Oh, I dream a highway back to you, love
A winding ribbon with a band of gold
A silver vision, come arrest my soul
I dream a highway back to you
Welch and Rawling’s music is as dreamy as it is earthy and just gets in. One of my favorite memories from attending many years of Hardly Strictly Bluegrass festivals, is beginning to walk my bike out of Golden Gate Park with the crowd after Welch and Rawlings’ mesmerizing end-of-day set and finding I was walking alongside Warren Hellman. The festival founder and ringmaster, who booked them at the festival many times, was in a similar reverie. “Amazing, huh,” we both kind of nodded at one another (Fortunately, I managed to thank Hellman before he headed backstage.)
In the New Yorker interview, Rawlings discusses how Robin Hitchcock had noted that their music, after so many records, had become “part of the cultural bloodstream.” As I’ve spent time with both their new record and Buffett’s music this week, I’d have to agree about both artists.
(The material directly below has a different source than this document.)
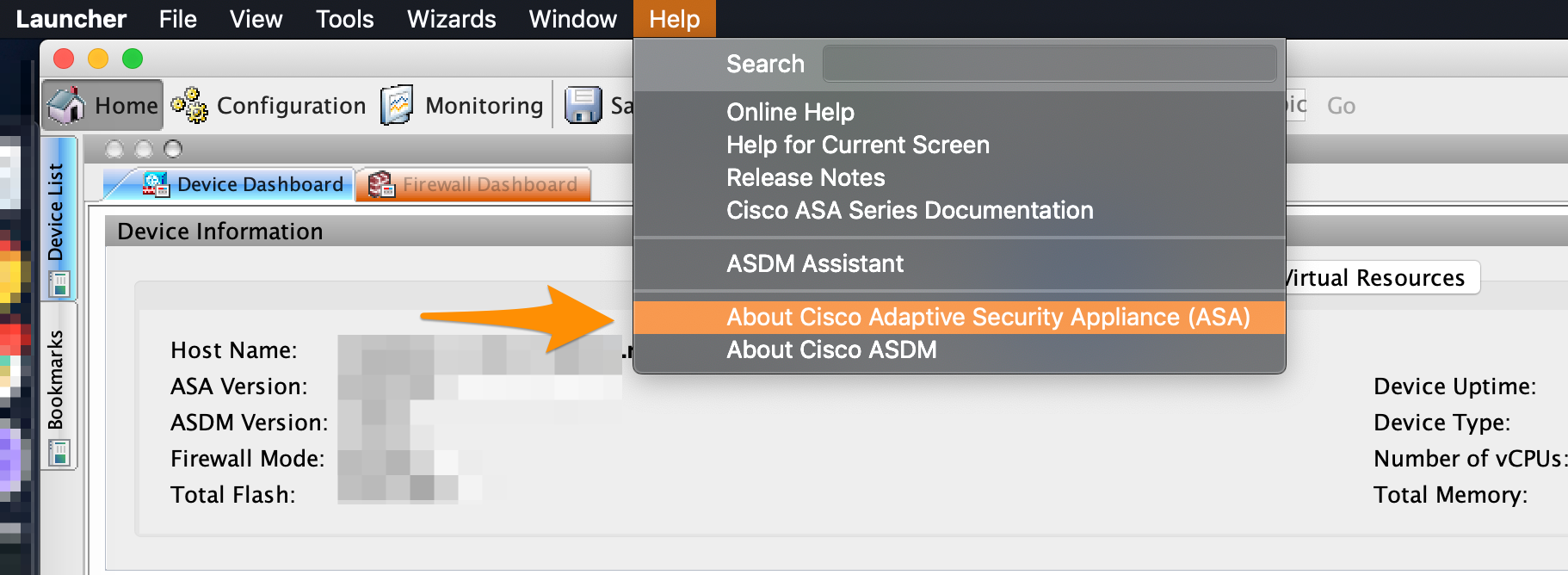Choose About Cisco ASDM menu entry

(830, 350)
Musical animals of very different stripes though they may be, they very definitely became themselves.
Art-making does that, for better or for worse. As does knowledge of actual place, which fuels so much of Buffett’s and Welch/Rawlings work, and is likley why I respect both.
Place, home or otherwise, is my jam, and I know that as I’ve resisted traveling for most of this summer, I can now recognize how much Alameda has entered my bloodstream. While I’ve yet to live here as long as I did in Corralitos, CA, which lives in my bones, it has gradually become the foreground for much of creative work. Next month, Bay Station Band, which began as an experiment, turns 10; the Bay Station Eagle 'zine, initially a pandemic project, has moved out of quarantine and will have its first in-person event, and Flight Lessons certainly wouldn’t exist if I didn’t live here.
We happen into ourselves when we’re doing, not thinking. And one of my favorite things about this happening business is the many selves we actually contain. Yesterday, I rode my recently refurbished, 30-year-old bike — which, as an artifact of my competitive cycling self, has still seen more miles in the Rocky Mountains than California — around the island, blue sky overhead, blue water in the distance, going over the lyrics to ‘Changes in Latitudes, Changes in Attitudes’ and had to laugh.
These changes in latitudes, changes in attitudes
Nothing remains quite the same
Through all of the islands and all of the highlands
If we couldn't laugh we would all go insane
Nothing remains the same but it never really goes away either. Change and time and somewhere in there becoming. We’re all working with it…and it’s always good to laugh!